Tuesday, November 26, 2019

How To Buy Term Insurance ?

How To Buy Term Insurance ? 



The only reasonable way of deciding what and how much insurance you need is to unemotionally create a financial plan that your family should follow if you die suddenly.  The impact of such a tragedy could be greater than just the sum of two deaths occurring separately. Here are five things to consider.

Time left to retirement:
Before buying any term insurance plan, an individual must assess the time left to retire and what 'sum assured' will be sufficient. Time remaining to retire here does not necessarily mean retirement from your job, but rather the time till your family members will depend on you for their financial needs. Once you know the number of years for which you have to stand as the financial support, look out for policies that offer the matching policy term and maturity age. For instance if you are supposed to retire after 20 years, make sure that you take a minimum policy term of 20 years. It is important to be insured at least until you pass on the baton to another family member.

Loans and debts:
As far as possible, take debtors' insurance so that your debts can be paid off straight away. If you have a housing loan, the lender has probably made sure that you already have insurance for that loan. Other loans need to be considered. While you can add these to your main term insurance, taking a policy where the insurance company will directly pay off lenders has the advantage that your survivors will not be tempted to carry the loans. Do not waste money in insuring unsecured personal debt like credit card debt. The card issuer cannot make your family pay so there's no need to cover that, unlike say vehicle loans where you wouldn't want the family car to be possessed by the lender.

Future expenses:
The hardest part of providing for future expenses is estimating and allowing for inflation. Take a reasonable, at least 7 per cent, inflation rate into account.

Education:
Insurance companies are making some attempts at designing policies that will ensure that your children's education is paid for. What you ideally need is a policy that is conceptually term insurance, that is which does not have any payout if your children get educated during your lifetime. In other words, avoid endowment plans and stick to term plans.

Living expenses:
Estimate what your family's living expenses are going to be and estimate the investment needed to yield that much return. Your term insurance should be for this amount. Make a realistic financial plan. Perhaps your spouse would need to start working if she doesn't now. Take into account the investment needed if she were to start a small business.
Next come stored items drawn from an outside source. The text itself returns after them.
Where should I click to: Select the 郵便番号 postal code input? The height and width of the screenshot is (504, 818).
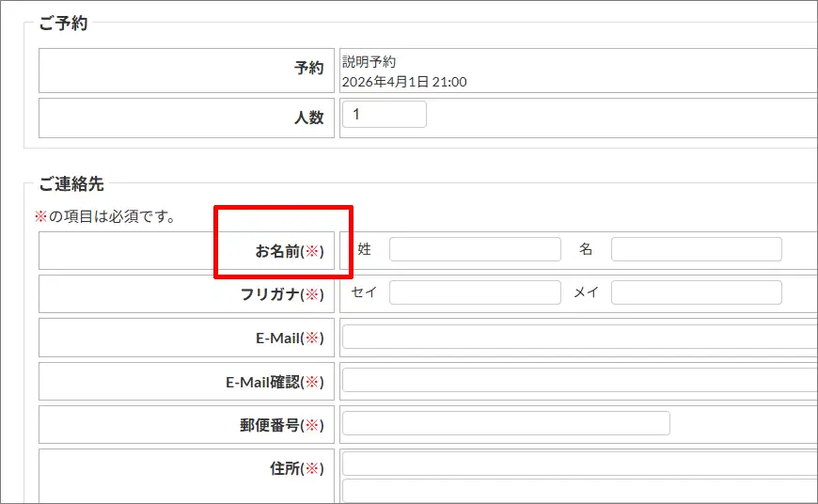click(506, 423)
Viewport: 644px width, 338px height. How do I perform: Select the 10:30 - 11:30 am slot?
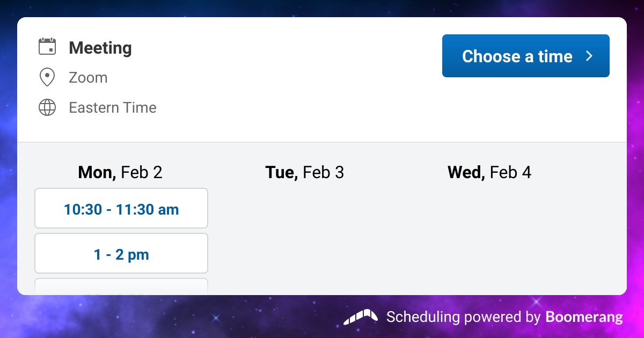[121, 209]

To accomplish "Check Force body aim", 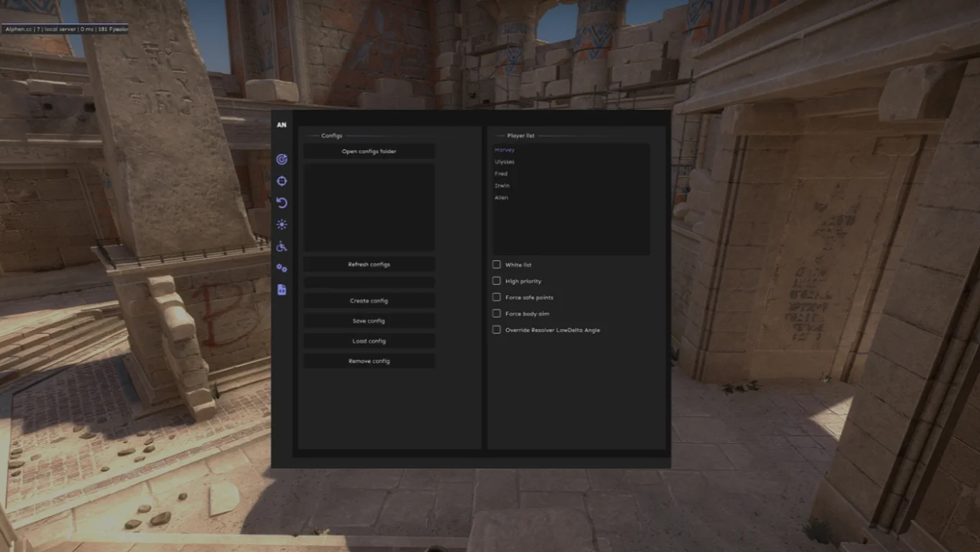I will 496,313.
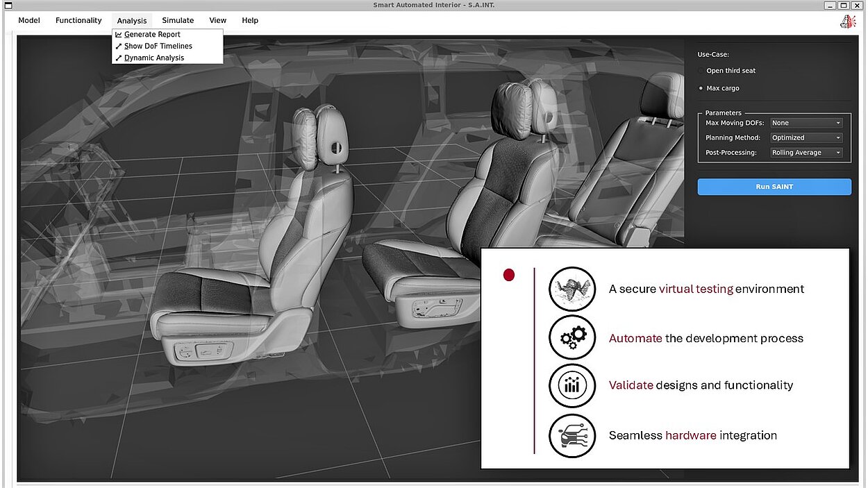This screenshot has width=868, height=488.
Task: Click the chart icon beside Generate Report
Action: [x=119, y=35]
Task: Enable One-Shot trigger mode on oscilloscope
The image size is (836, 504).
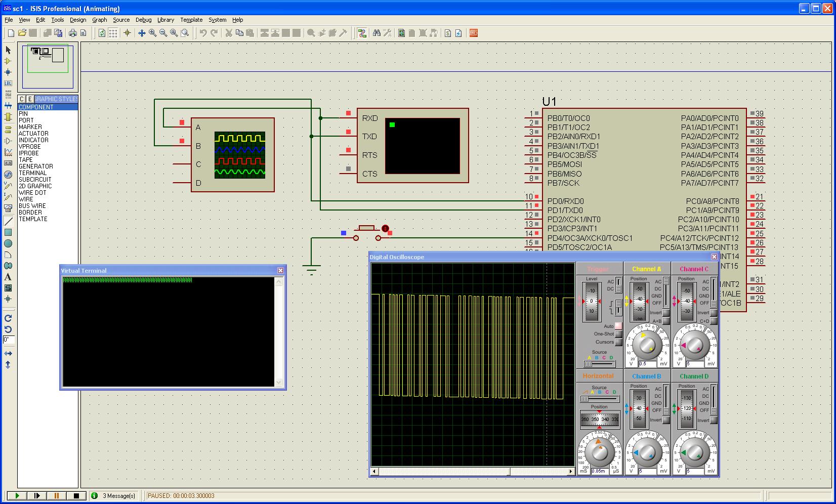Action: pos(618,334)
When it comes to 'how much sum assured' it is better to avoid thumb rules, as the sum that would be adequate would differ for different people. The best person to decide on the amount will be the one to be insured. Sum assured should be purely based on current lifestyle, annual family income, annual expenses, current investments (if any), and liabilities like home loan or education loan overhead. The final value after considering these figures will be the Life value of prospective insured. Most insurance companies provide a 'Human Life Value' calculator on their website to ease the task of calculations. Do not forget to consider inflation, as the purchasing worth of Rs 100 today will erode with time.

It is very important to figure out the apt cover, because a higher cover would make you pay for protection that was actually not required, while a lower 'sum assured' may not be able to take care of the financial needs of your family in an adverse situation. Most insurance products come with a minimum and/ or maximum sum assured under their products. It is important to check if the sum assured on offer matches your requirement.

Sources: Various publications
Disclaimer: The information provided herein is based on publicly available information and other sources believed to be reliable, but involve uncertainties that could cause actual events to differ materially from those expressed or implied in such statements. The document is given for general and information purpose and is neither an investment advice nor an offer to sell nor a solicitation. While due care has been exercised while preparing this document, we do not warrant the completeness or accuracy of the information. We will not accept any liability arising from the use of this material. The recipient of this material should rely on their investigations and take their own professional advice.